SET TASK: Pull out every line of the data below that contains the word "Switch", and copy each one in full.

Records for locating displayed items
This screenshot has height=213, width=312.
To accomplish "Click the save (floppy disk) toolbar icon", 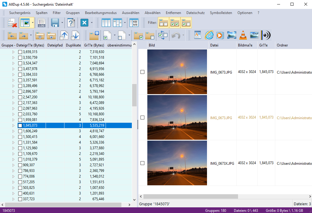I will coord(55,23).
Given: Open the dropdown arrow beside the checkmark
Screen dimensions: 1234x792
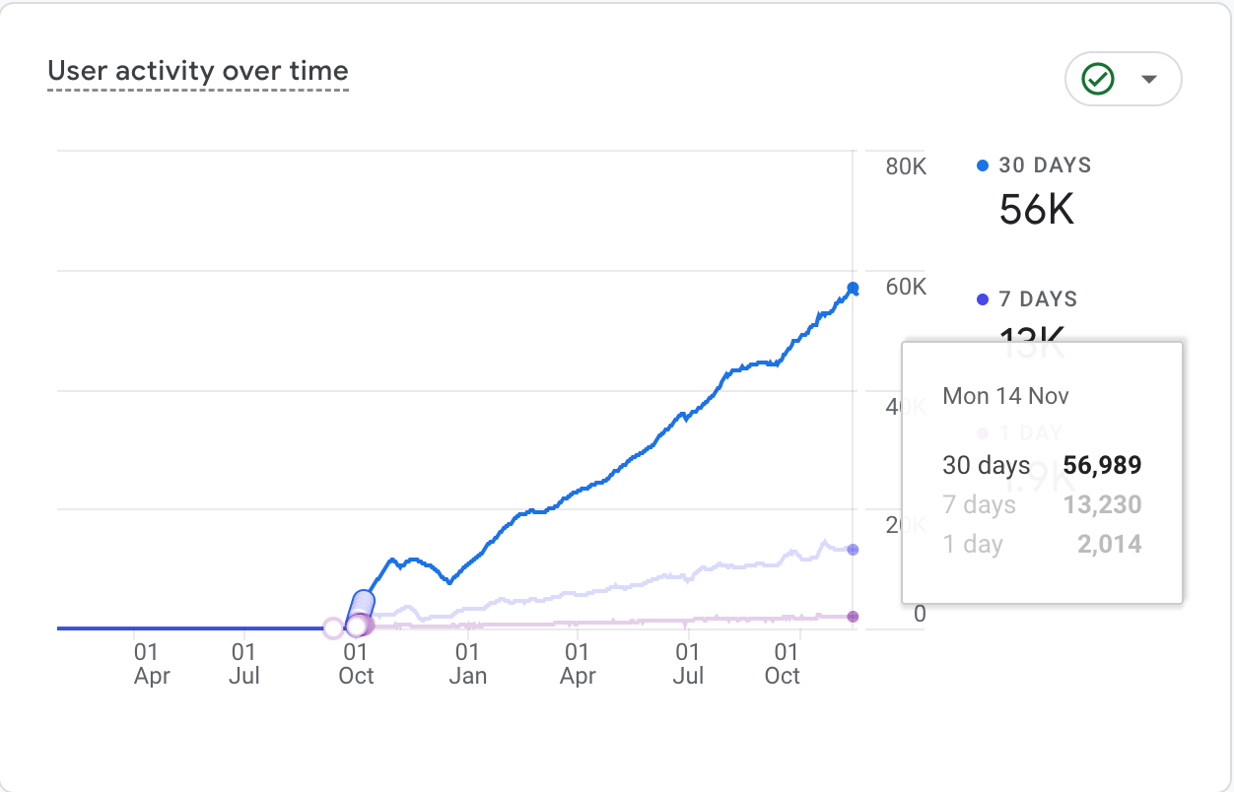Looking at the screenshot, I should [1148, 79].
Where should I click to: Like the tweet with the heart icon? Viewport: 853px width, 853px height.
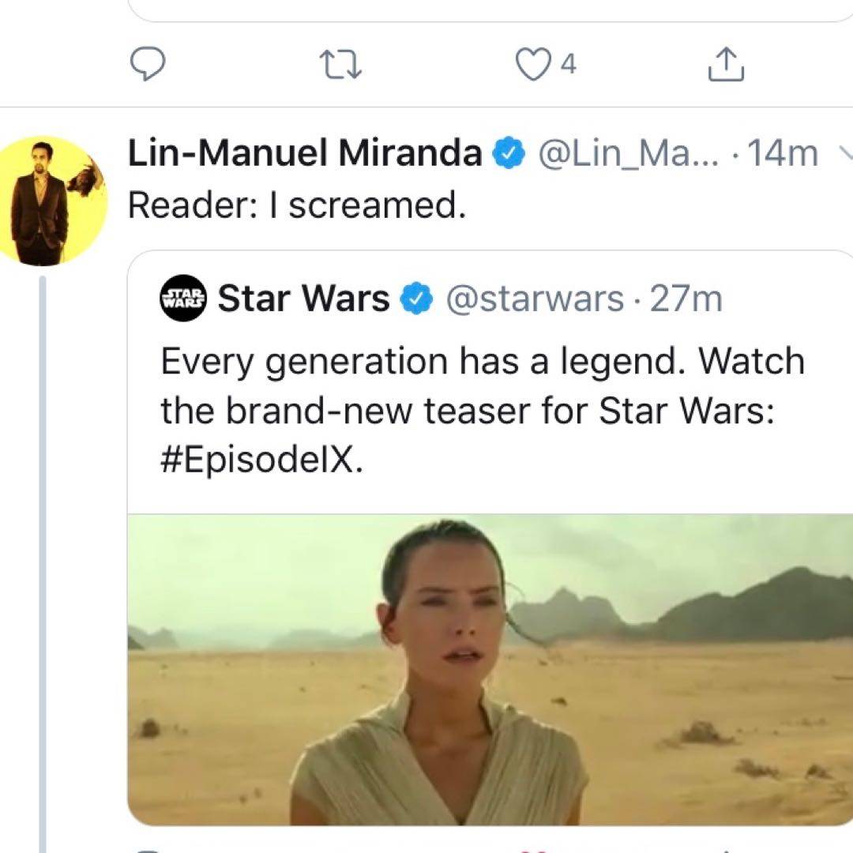point(532,65)
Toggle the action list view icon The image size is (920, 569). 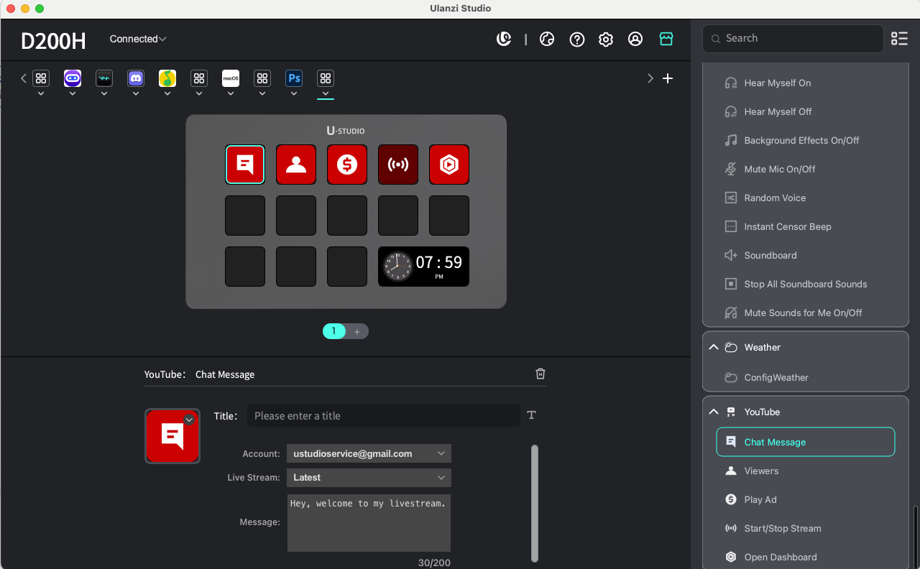899,39
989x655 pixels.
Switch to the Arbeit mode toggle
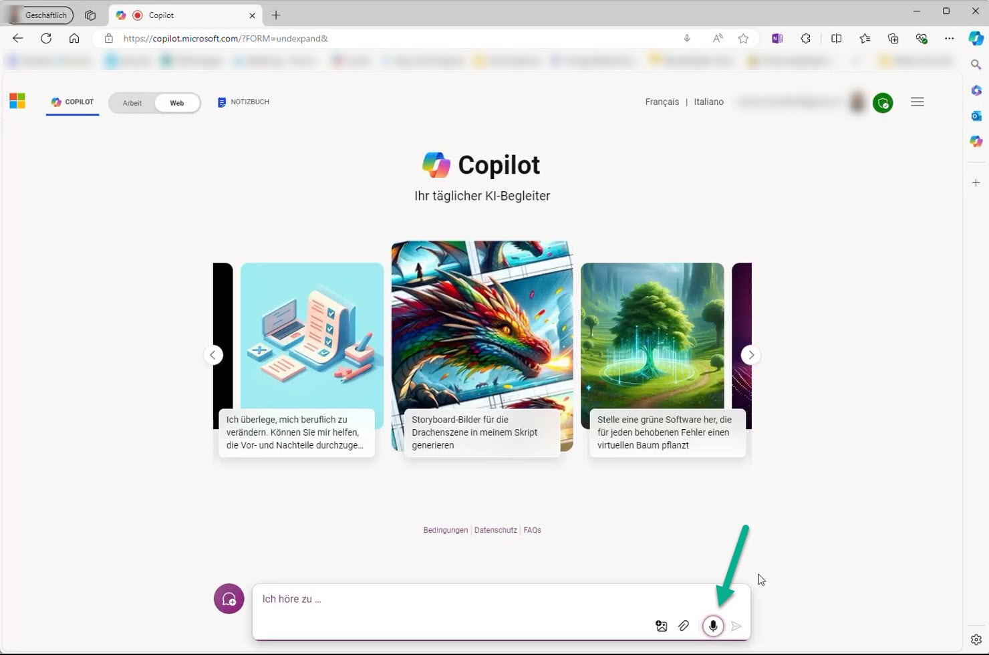click(132, 102)
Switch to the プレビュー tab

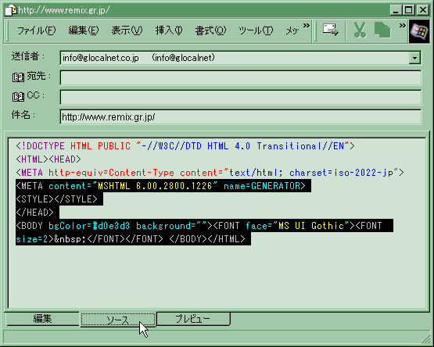click(193, 319)
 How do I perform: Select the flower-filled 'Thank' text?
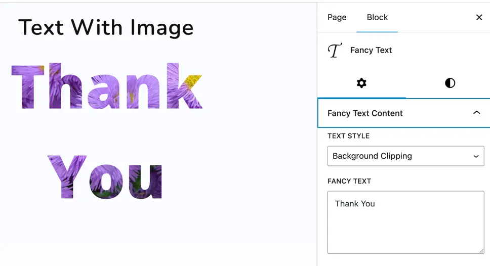(107, 86)
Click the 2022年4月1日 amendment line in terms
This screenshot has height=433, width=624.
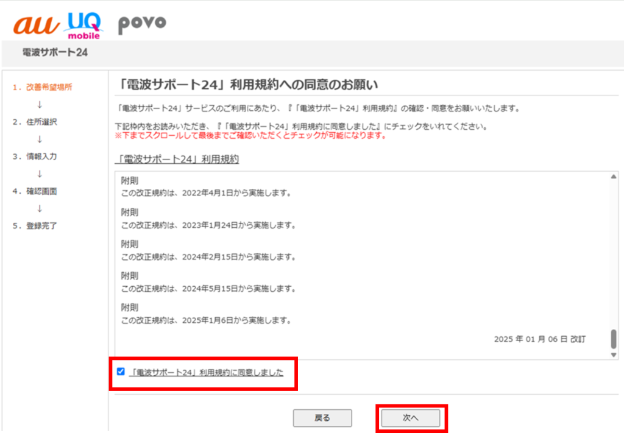tap(205, 194)
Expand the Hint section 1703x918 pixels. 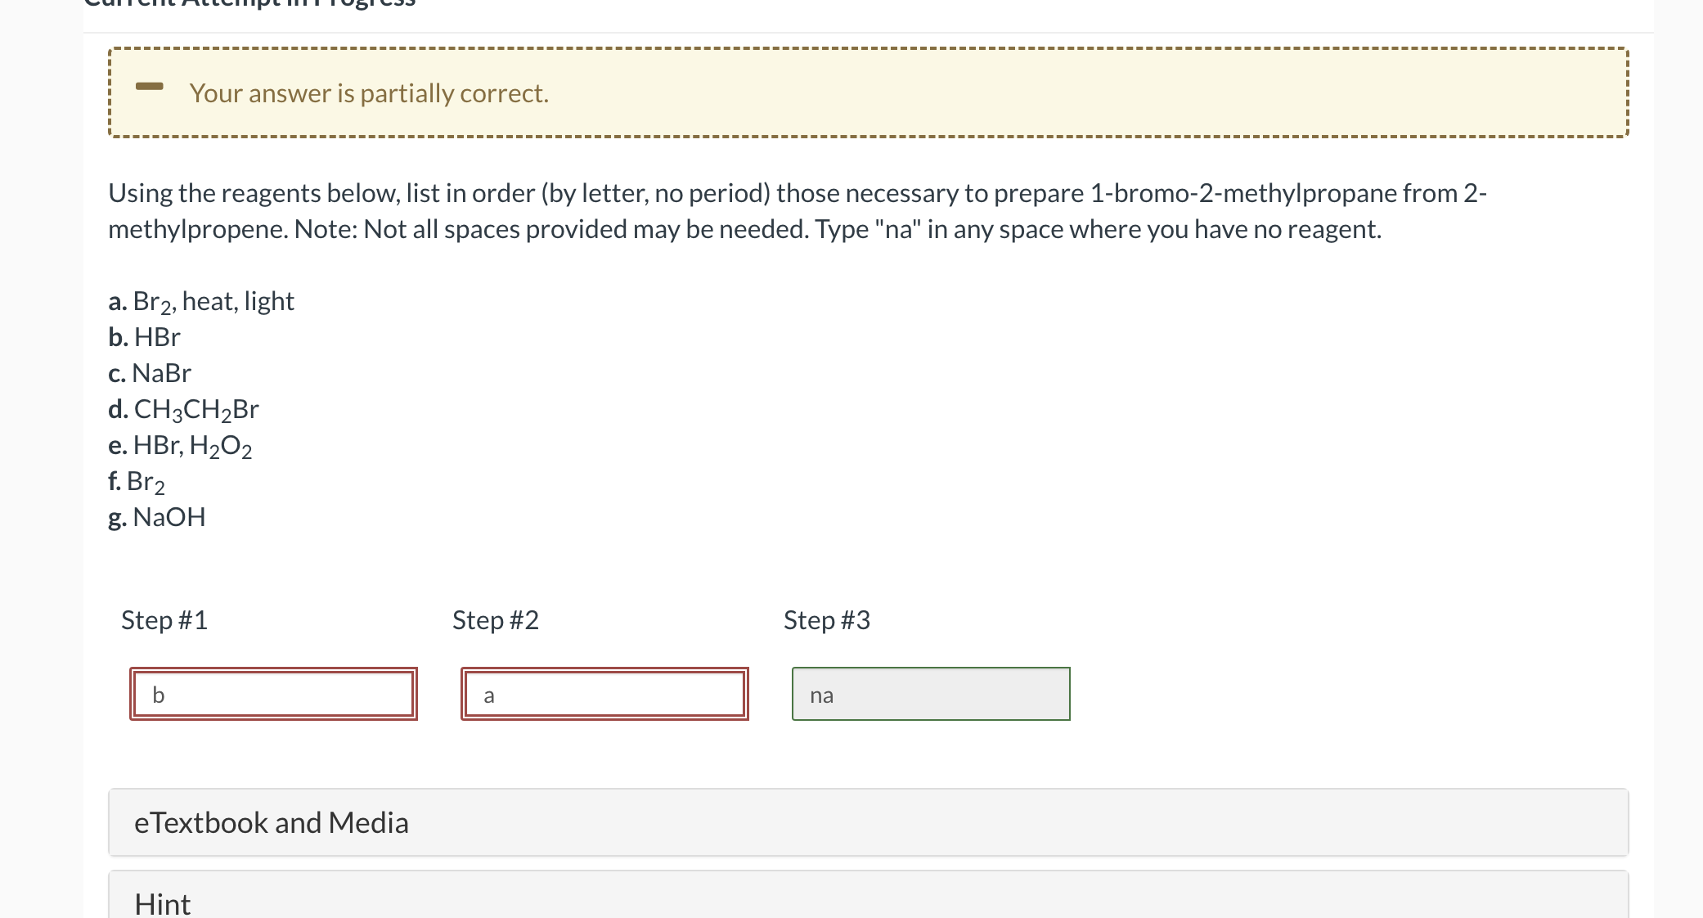(161, 903)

THE REPLY:
Switch to the Arbeit mode toggle
Switch to the プレビュー tab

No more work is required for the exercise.